O mercado de trabalho para o jovem contemporâneo: desafios e oportunidades
Enviada em 10/12/2020
Em 1988, Ulisses Guimarães promulgou a Carta Magna - norma de maior hierarquia jurídica nacional - e estabeleceu, em seu artigo 6º, o trabalho como direito social de todos. Entretanto, as dificuldades vivenciadas pelos jovens para ingresso no mercado profissional demonstram que a premissa de Guimarães está distante de ser realidade na contemporaneidade. Com efeito, os desafios e oportunidades que revestem essa questão passam pelo acesso à educação e pela garantia de dignidade humana.
Em primeiro plano, a qualificação promovida pela educação favorece a entrada dos jovens no mercado de trabalho. Nesse viés, Paulo Freire, sociólogo e renomado pedagogo, em sua obra “Pedagogia do Oprimido”, disserta que a educação configura-se como uma poderosa ferramenta para transformação social. Todavia, cidadãos com dificuldades de acesso ao ensino de qualidade não desfrutam da oportunidade de mudança citada por Freire, já que a defasagem educacional não lhes permite superar os obstáculos de entrada no exigente mercado de trabalho. Desta forma, enquanto as estratégias de formação e qualificação dos jovens não forem realmente abrangentes, esses serão obrigados a conviver com um dos mais severos prejuízos sociais para nação: o desemprego.
Em segundo plano, a qualificação técnica representa condição básica para dignidade humana. Nesse sentido, o Iluminismo consolidou, no século XVIII, a Declaração dos Direitos do Homem e do Cidadão e estabeleceu que todos os seres humanos fazem jus à condições dignas de subsistência. Ocorre que não há como garantir a qualidade de vida prometida pelos iluministas sem assegurar trabalho e renda para o jovem, na medida que a falta de capacitação técnica gera entraves para efetiva empregabilidade desses. Além disso, a inobservância desse fundamento, previsto inclusive no próprio texto constitucional, gera nociva exclusão para substancial parcela da sociedade. Assim, enquanto o desemprego for regra entre os jovens, a dignidade será exceção.

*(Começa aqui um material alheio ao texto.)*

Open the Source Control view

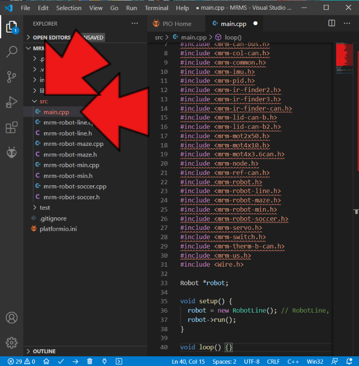[12, 77]
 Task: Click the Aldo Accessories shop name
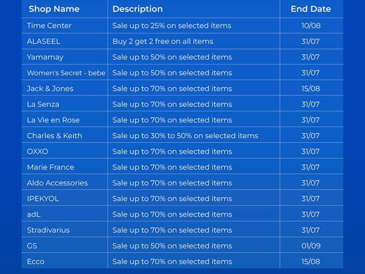coord(57,183)
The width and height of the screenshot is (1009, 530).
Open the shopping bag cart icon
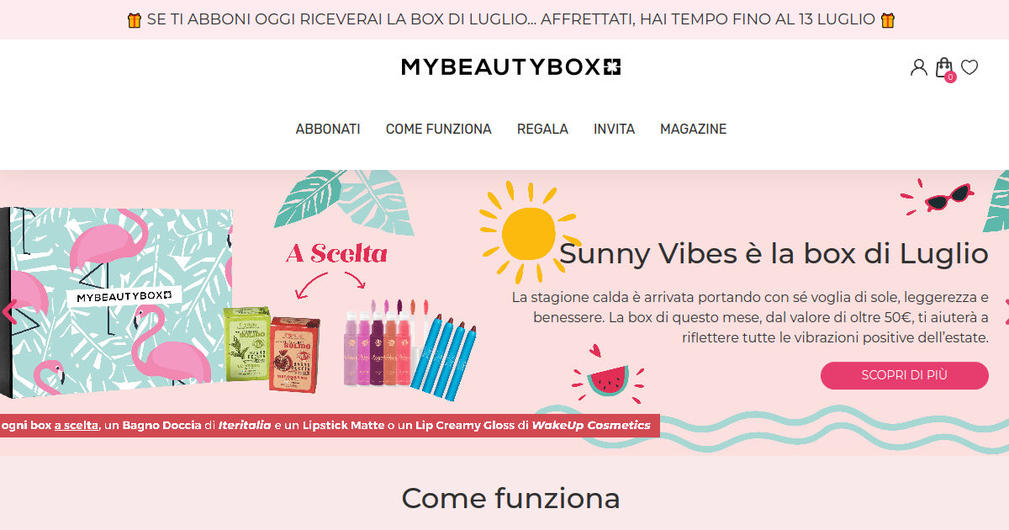943,67
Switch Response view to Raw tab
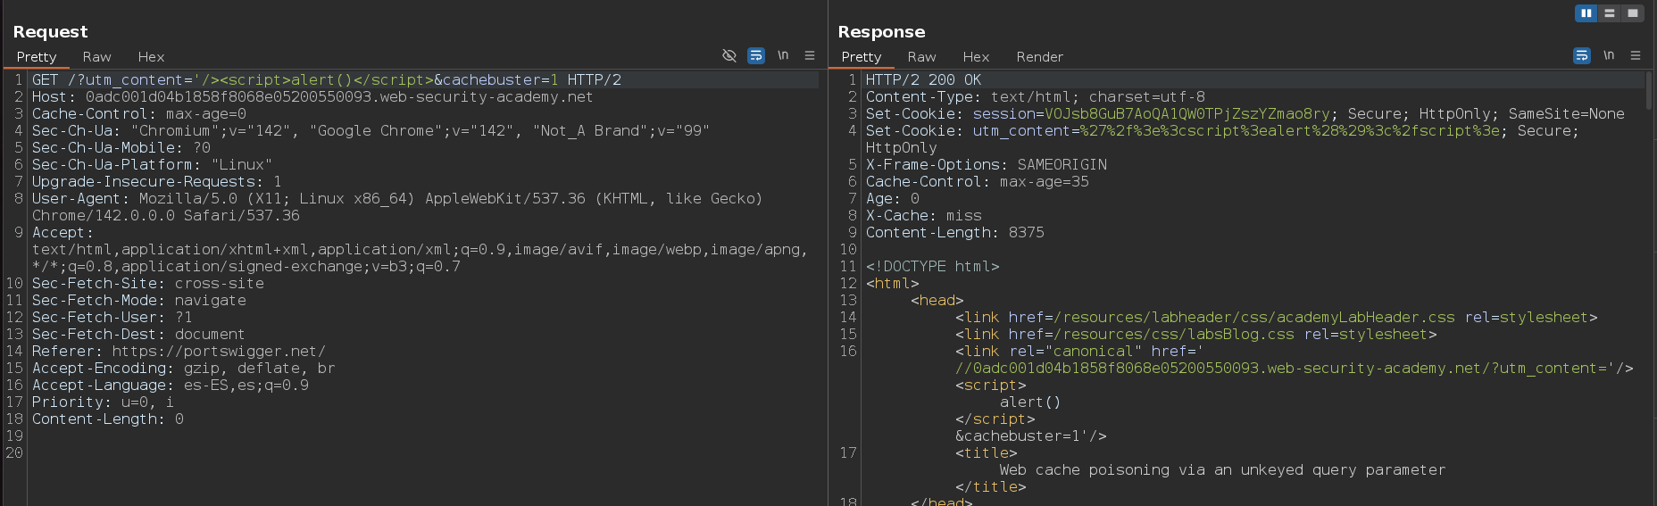The width and height of the screenshot is (1657, 506). pos(921,56)
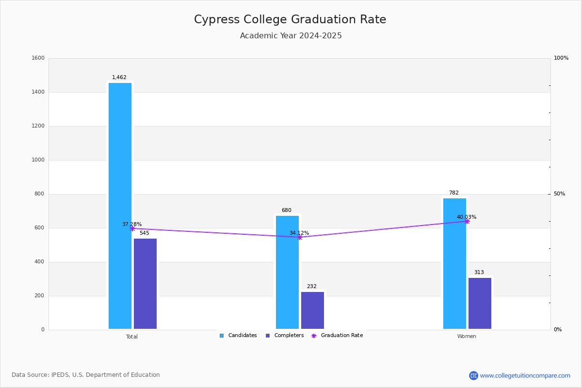Click the Total completers bar labeled 545
Viewport: 582px width, 388px height.
(145, 284)
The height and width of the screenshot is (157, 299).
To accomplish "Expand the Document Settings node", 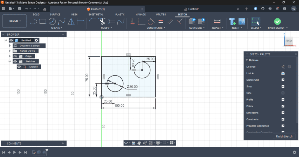I will 10,46.
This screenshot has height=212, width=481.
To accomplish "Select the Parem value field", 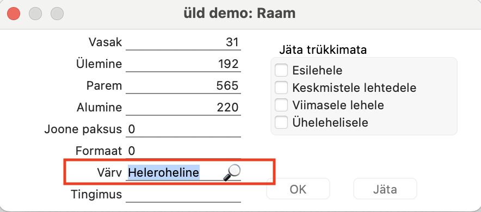I will pyautogui.click(x=183, y=86).
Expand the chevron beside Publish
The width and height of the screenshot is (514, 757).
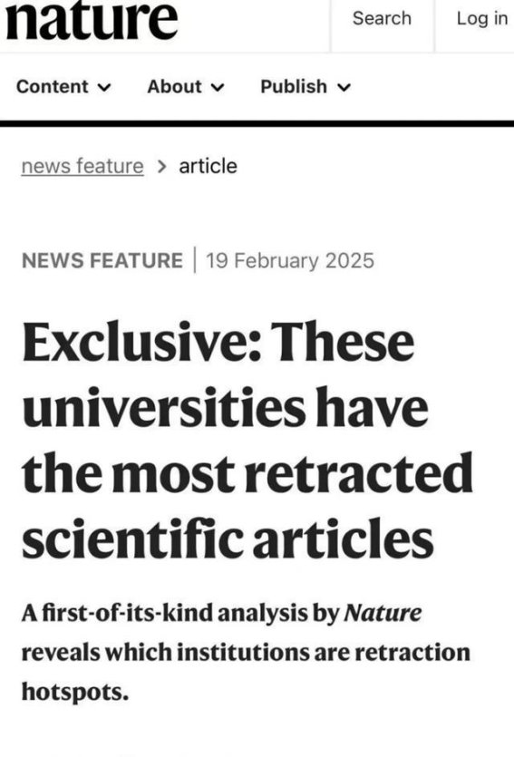pyautogui.click(x=344, y=87)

Portanto, para garantir a efetivação da premissa de Guimarães, o Ministério da Educação deve, como órgão responsável pela política de educação nacional, promover a ampliação e desconcentração das vagas nos cursos técnicos e de graduação, por meio da criação de novas universidades e institutos federais, para que os jovens em idade laboral tenham mais oportunidades de qualificação. Por sua vez, cabe ao Presidente da República propor ao Poder Legislativo, com urgência, a criação do programa “Meu Primeiro Emprego”, por meio de aprovação de lei federal, que reduza tributos e encargos sociais para empresas contratantes de jovens, a fim de promover dignidade humana para todos e garantir o desenvolvimento nacional. Destarte, o Brasil será elevado ao “status” de nação livre, justa e solidária.